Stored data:
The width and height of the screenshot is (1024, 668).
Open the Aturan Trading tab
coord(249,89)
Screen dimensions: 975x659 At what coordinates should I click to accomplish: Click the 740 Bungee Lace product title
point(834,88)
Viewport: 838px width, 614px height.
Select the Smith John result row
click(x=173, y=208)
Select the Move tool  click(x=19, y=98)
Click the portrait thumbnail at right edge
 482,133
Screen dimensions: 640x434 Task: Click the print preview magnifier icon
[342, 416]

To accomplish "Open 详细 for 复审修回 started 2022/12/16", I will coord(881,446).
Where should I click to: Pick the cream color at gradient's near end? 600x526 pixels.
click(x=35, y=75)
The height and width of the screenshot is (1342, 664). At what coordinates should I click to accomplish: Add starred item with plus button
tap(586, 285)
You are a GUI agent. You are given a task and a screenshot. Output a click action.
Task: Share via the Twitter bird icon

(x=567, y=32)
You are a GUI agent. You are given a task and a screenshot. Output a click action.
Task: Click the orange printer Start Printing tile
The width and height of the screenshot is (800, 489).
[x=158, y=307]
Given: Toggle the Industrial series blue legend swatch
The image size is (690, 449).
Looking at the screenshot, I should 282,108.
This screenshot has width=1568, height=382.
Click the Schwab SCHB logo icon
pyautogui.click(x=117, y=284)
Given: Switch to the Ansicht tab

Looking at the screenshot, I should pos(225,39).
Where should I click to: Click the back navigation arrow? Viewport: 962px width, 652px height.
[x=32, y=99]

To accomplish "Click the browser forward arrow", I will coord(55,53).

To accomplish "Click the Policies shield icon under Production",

> **PROBLEM TO SOLVE**:
Your reply should be a single number: the count of lines above that contain the word "will".

> **ANSWER BOX**:
2